── PASSAGE SHOWN

# Do Asians in Manga and Anime look like white people?



## rapidfox1 (Sep 13, 2010)

Now I like manga. It rules.

But today at class my aesthetics teacher stated that different people prefer those with lighter skin and that beauty for them is Eurocentric, being white. He said that anime characters, have round eyes, their not slanted. They resemble white people.

Look at Ichigo; he looks white.



Here's an article about manga characters looking like white people.

http://www.matt-thorn.com/mangagaku/faceoftheother.html


----------



## sebastian1 (Feb 7, 2013)

I'm thinking of Sailor Moon so I'm gonna say yeah. How many naturally blonde and blue-eyed Japanese people do you know? Sure, there must be some due to chance or something


----------



## Post_Punk_Proclivity (Oct 12, 2008)

In general there are definitely a lot of Asian girls out there who idealize the white appearance, but as far as it's correlation to manga and anime goes-- it's not really something I'd be happy to speculate on. It doesn't make a lot of sense to me though, since I subjectively find a lot of beauty in the Asian appearance. I guess in light of that consideration it's true to a degree that we tend to want what we can't have.


----------



## visualkeirockstar (Aug 5, 2012)

Its cartoon! Who gives a **** if they look white just enjoy the show.


----------



## Fledgling (Jan 1, 2013)

Idk, it's kinda hard to make that connection when the characters are just illustrations or moving images. As in, they're not really _people_. The notion of them belonging in certain races is almost nonexistent to me, unless the creators explicitly demonstrate that to the reader. Also, I think the art style is a cultural thing for the Japanese. It boils down to the beholder, I guess?

I'd like to come up with a better explanation, but that's all I have.


----------



## Monotony (Mar 11, 2012)

Sin said:


> I'm generalizing here, but it seems like Japan has an inferiority complex in regards to that


That might explain why they where so pissy when they where eventually discovered by the west. Or that might have to do with America forcing them to open their borders to trade of be attacked.

────
── PROVIDED RECORDS

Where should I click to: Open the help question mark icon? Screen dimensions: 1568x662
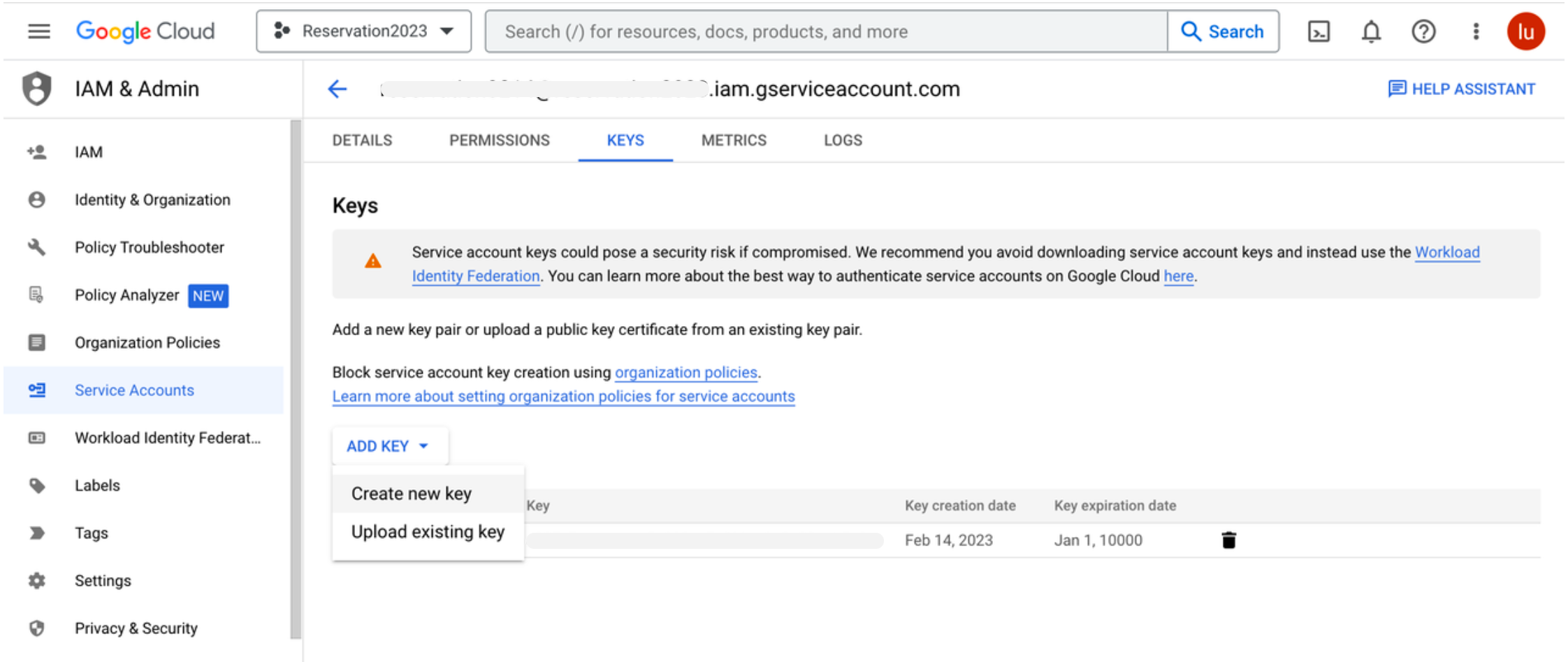pyautogui.click(x=1423, y=31)
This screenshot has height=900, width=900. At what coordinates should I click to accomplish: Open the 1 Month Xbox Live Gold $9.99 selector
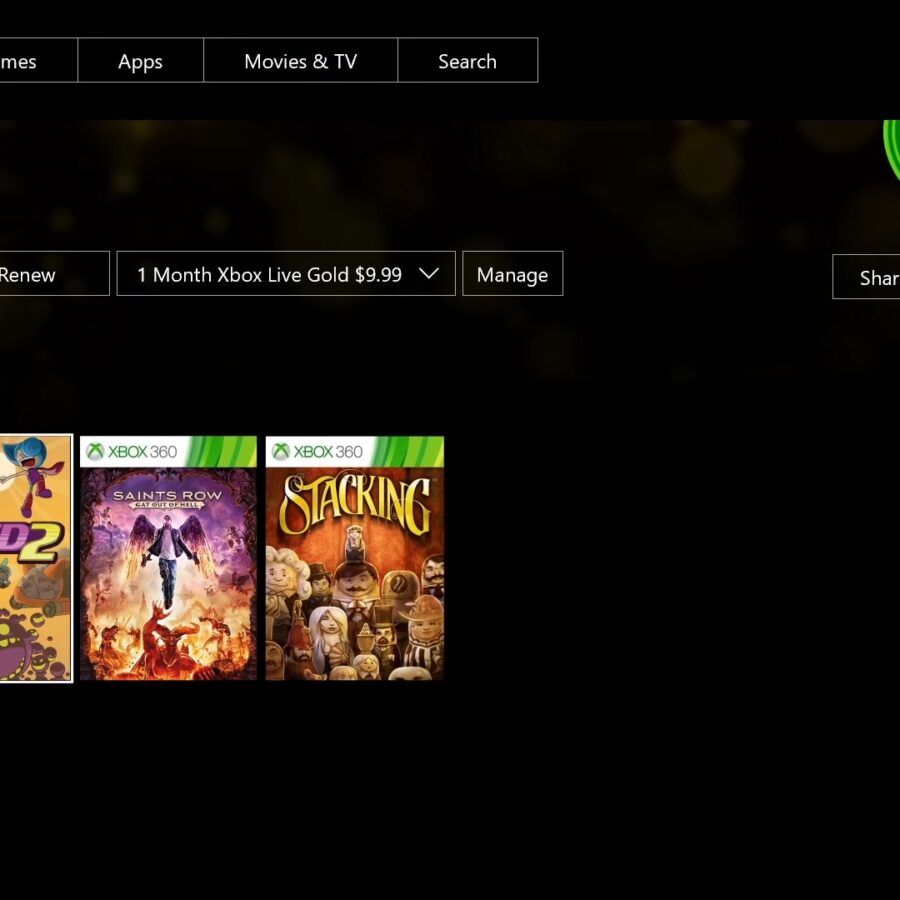tap(270, 274)
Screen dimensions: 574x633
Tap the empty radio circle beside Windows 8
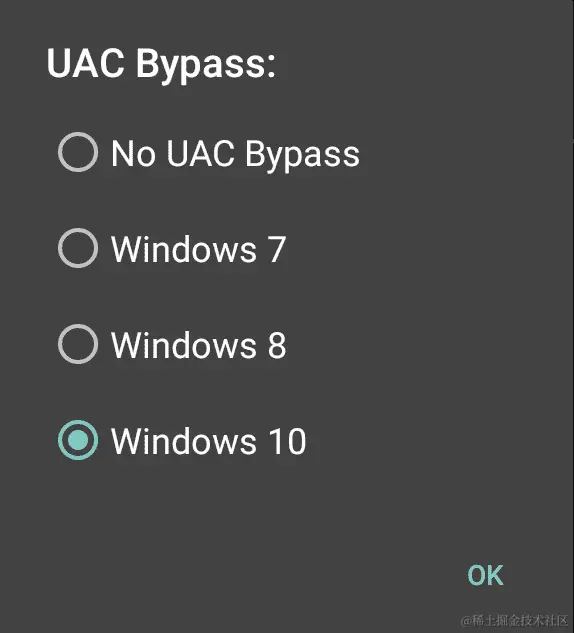pyautogui.click(x=78, y=344)
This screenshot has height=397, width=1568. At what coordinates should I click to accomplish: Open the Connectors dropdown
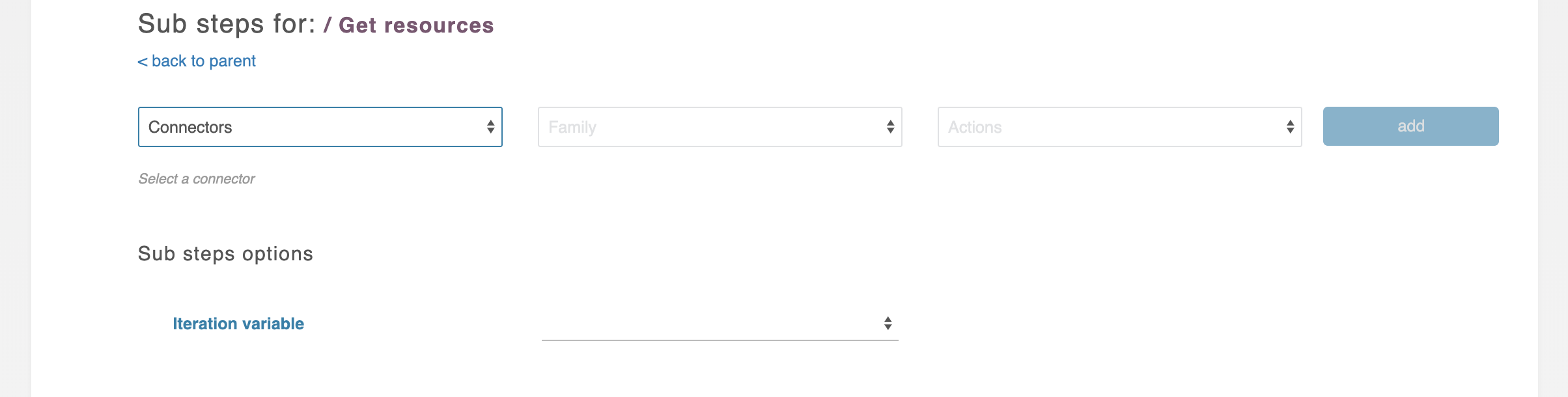click(320, 127)
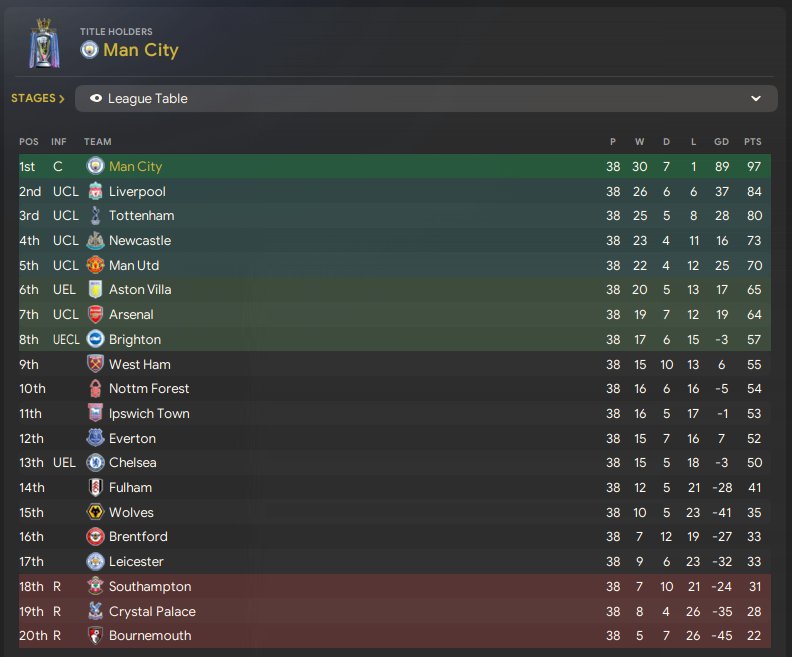Viewport: 792px width, 657px height.
Task: Sort table by GD column header
Action: (x=721, y=142)
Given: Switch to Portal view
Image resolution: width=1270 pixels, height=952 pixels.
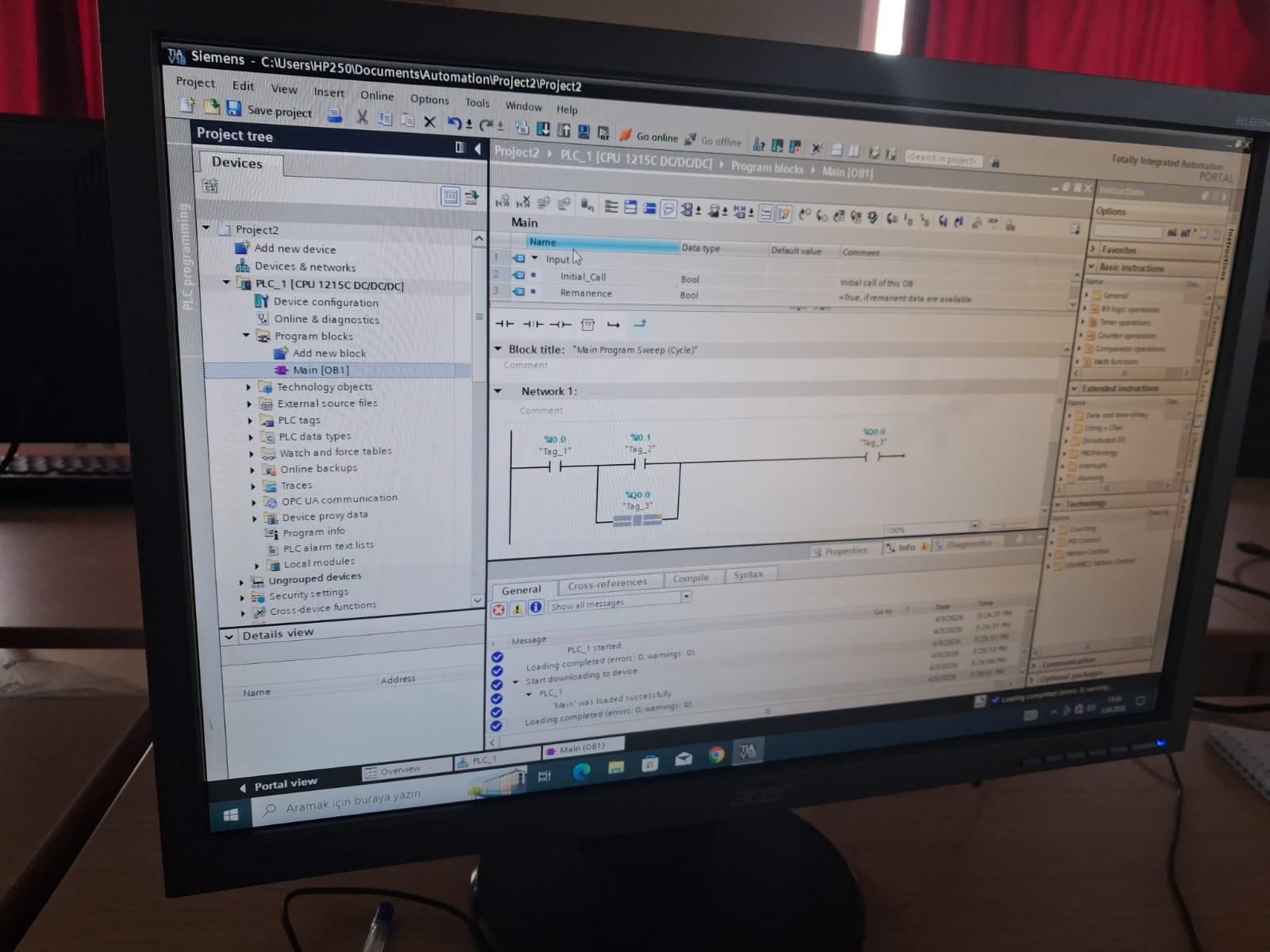Looking at the screenshot, I should (x=284, y=785).
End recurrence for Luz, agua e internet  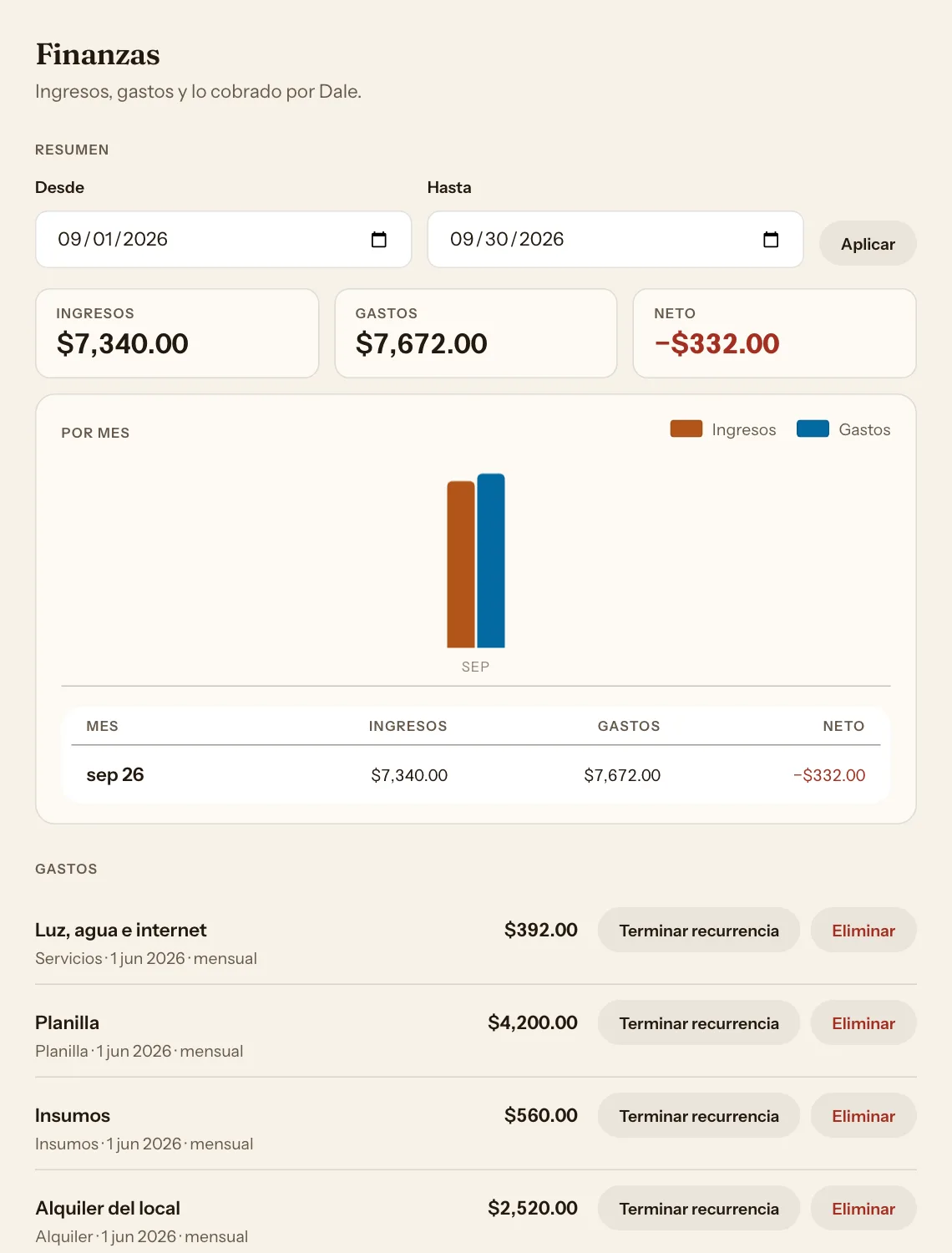pos(699,931)
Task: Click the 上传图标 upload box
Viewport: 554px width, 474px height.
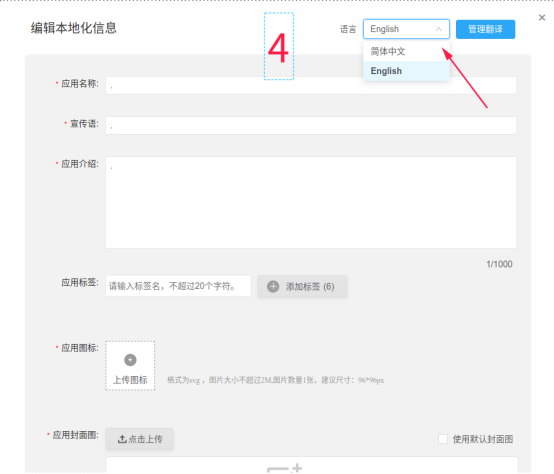Action: click(130, 366)
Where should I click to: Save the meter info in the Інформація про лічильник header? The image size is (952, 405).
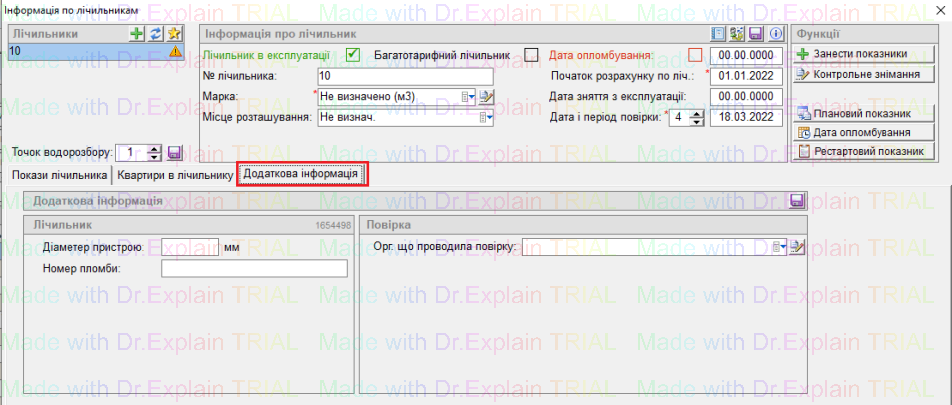(757, 34)
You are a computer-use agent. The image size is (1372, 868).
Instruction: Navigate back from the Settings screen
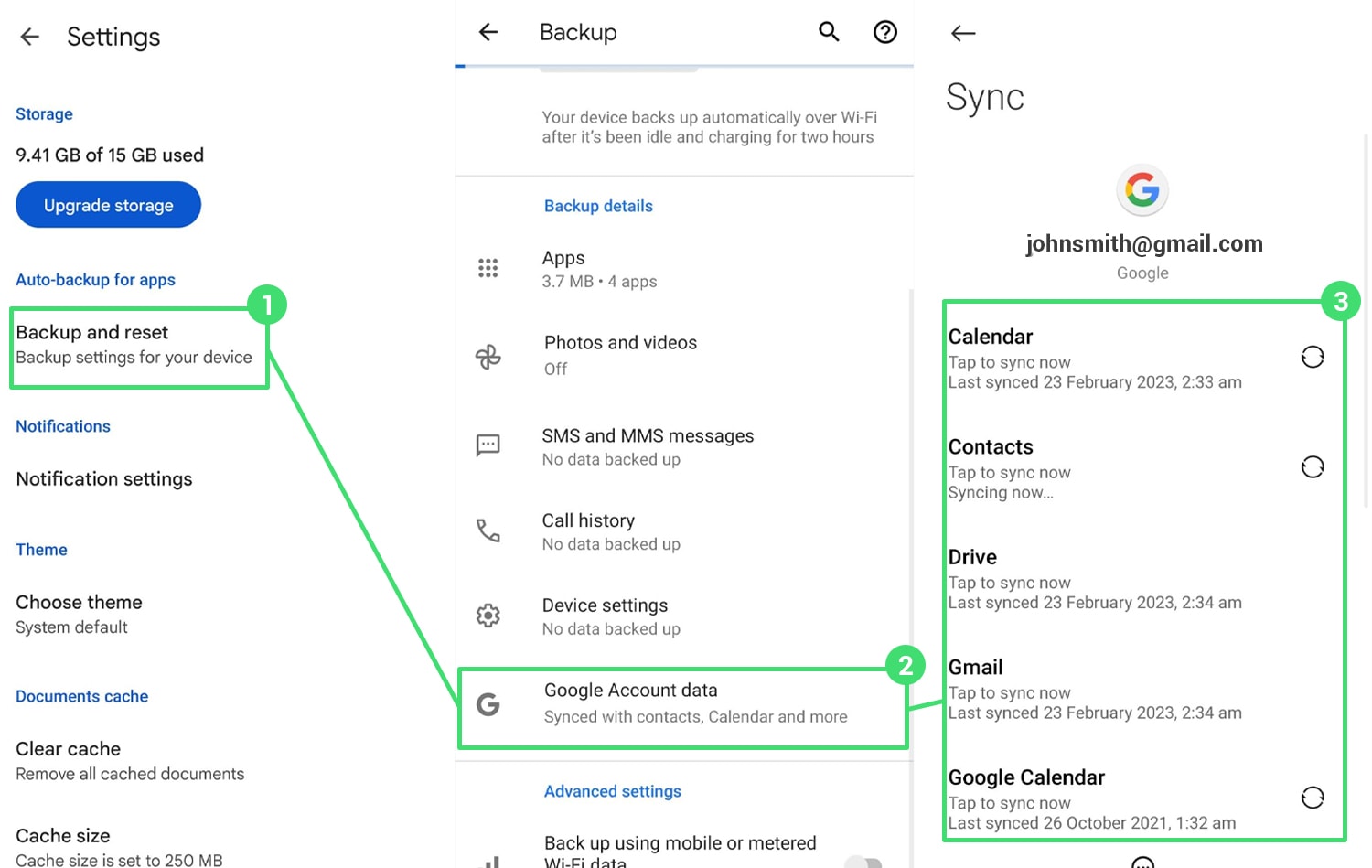29,37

────

* [THE TASKS]
• 1. From the forum thread on manga and anime characters, extract the passage starting with "## rapidfox1 (Sep" and going on through "he looks white.".
• 2. Render into Spanish this sentence from the forum thread on manga and anime characters: "Also, I think the art style is a cultural thing for the Japanese."

* [SOLVED TASKS]
• 1.
## rapidfox1 (Sep 13, 2010)

Now I like manga. It rules.

But today at class my aesthetics teacher stated that different people prefer those with lighter skin and that beauty for them is Eurocentric, being white. He said that anime characters, have round eyes, their not slanted. They resemble white people.

Look at Ichigo; he looks white.

• 2. Además, creo que el estilo artístico es algo cultural para los japoneses.